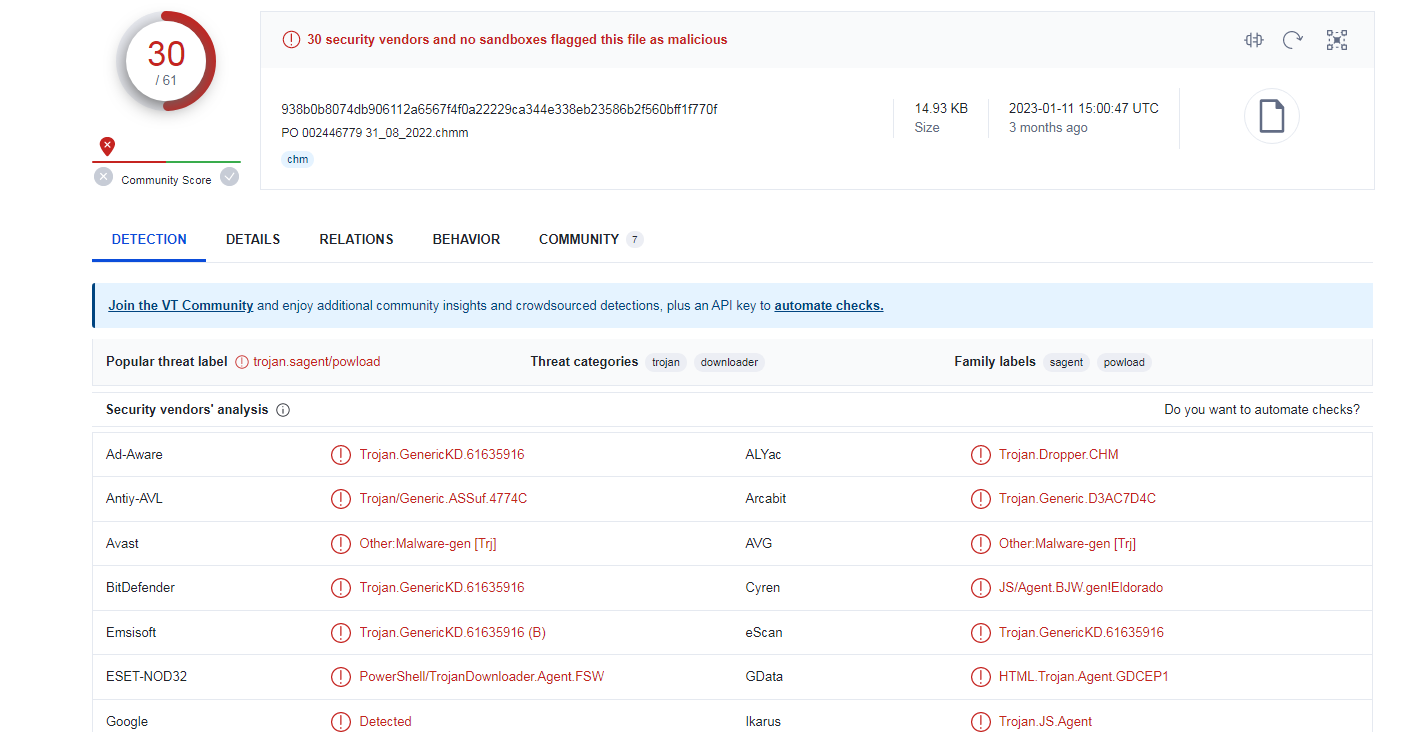The image size is (1415, 732).
Task: Click the Join the VT Community link
Action: tap(181, 306)
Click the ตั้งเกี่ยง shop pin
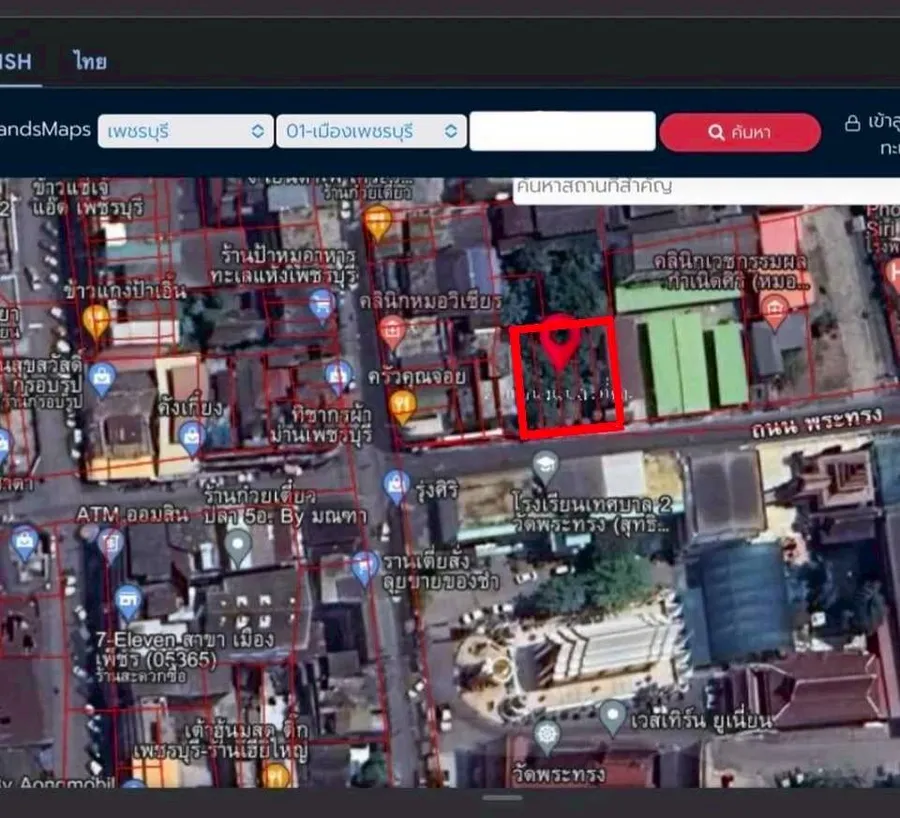 [192, 439]
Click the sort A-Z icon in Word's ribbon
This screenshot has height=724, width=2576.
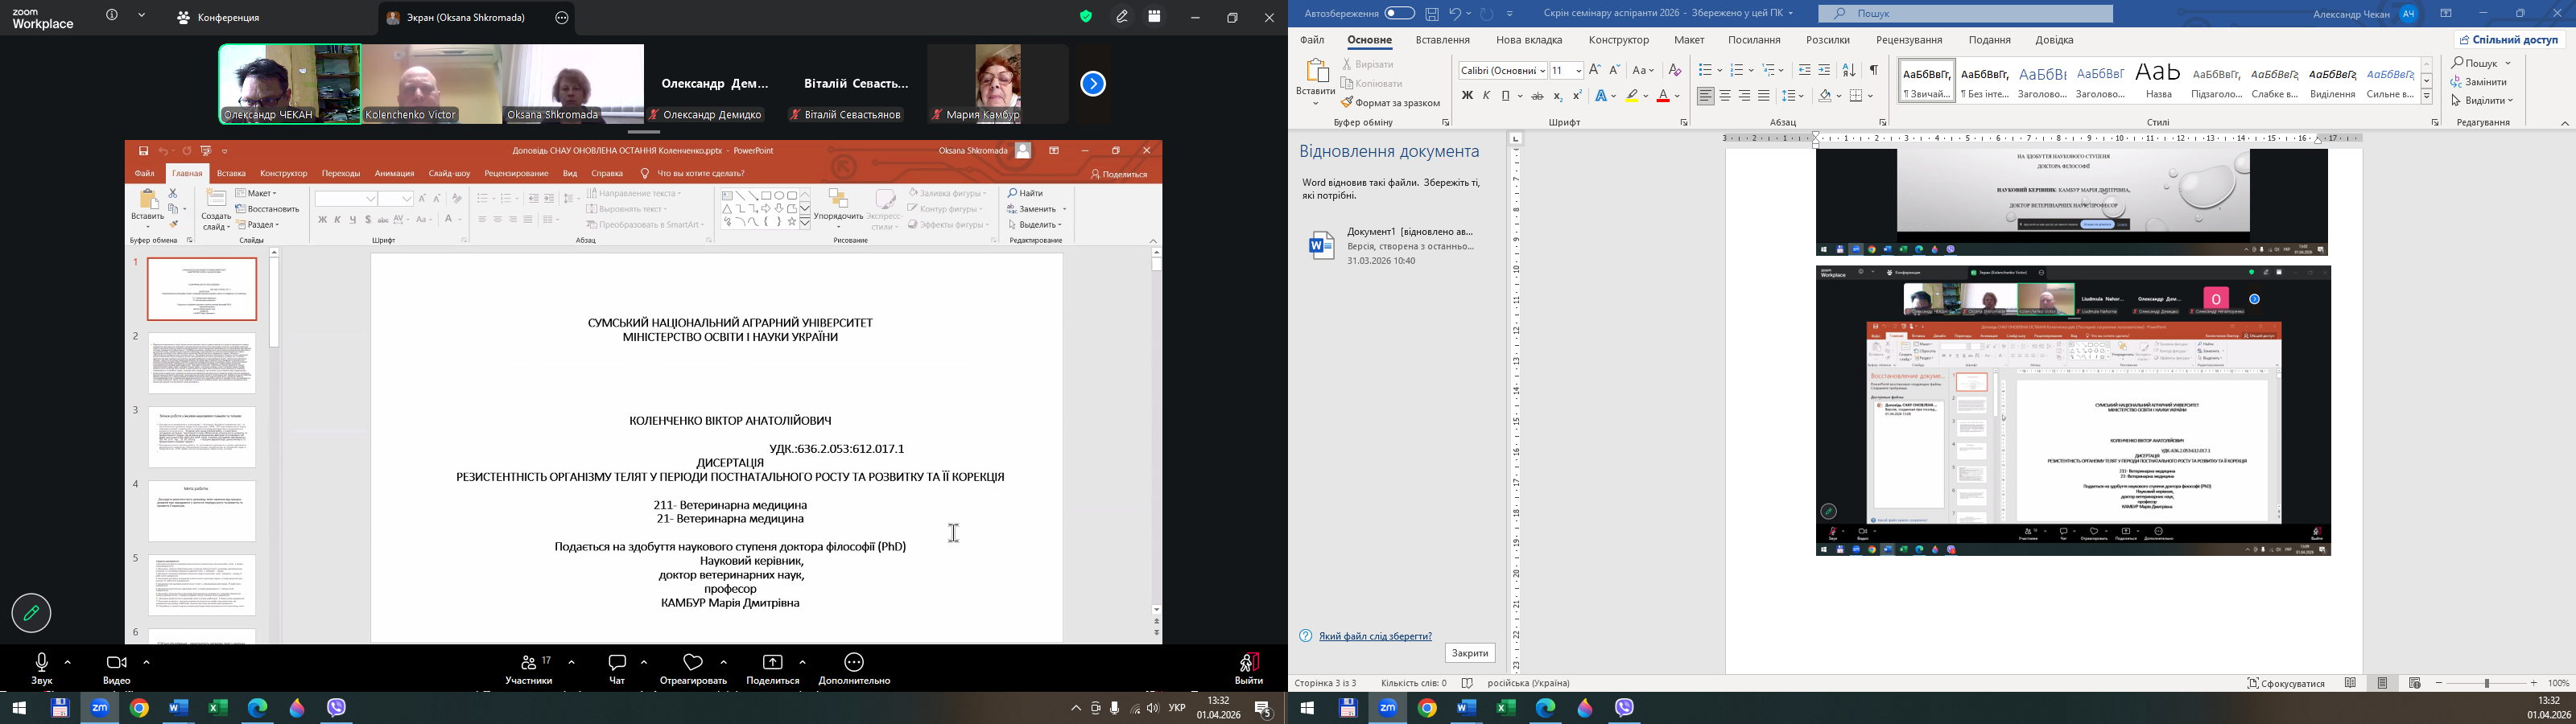click(1849, 70)
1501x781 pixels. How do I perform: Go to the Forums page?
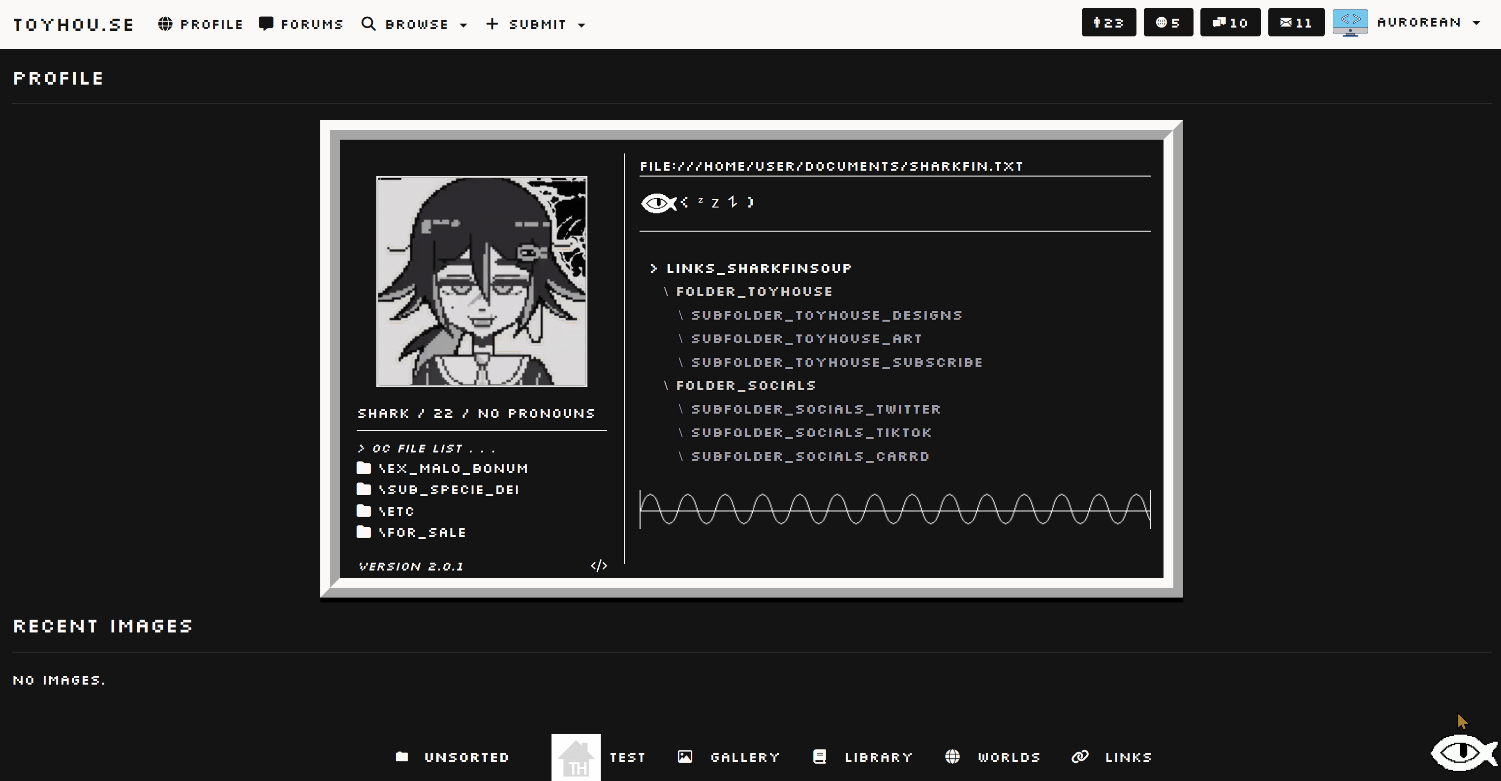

_EXERCISE_. Starting at the line that contains "Click the ตั้งเกี่ยง shop pin", retype every line through the end of the material exactly as written, including both end lines but no pictures.

_RESULT_.
Click the ตั้งเกี่ยง shop pin
 [192, 439]
Click the sort A-Z icon in Word's ribbon
This screenshot has height=724, width=2576.
click(1849, 70)
1501x781 pixels. How do I perform: Go to the Forums page?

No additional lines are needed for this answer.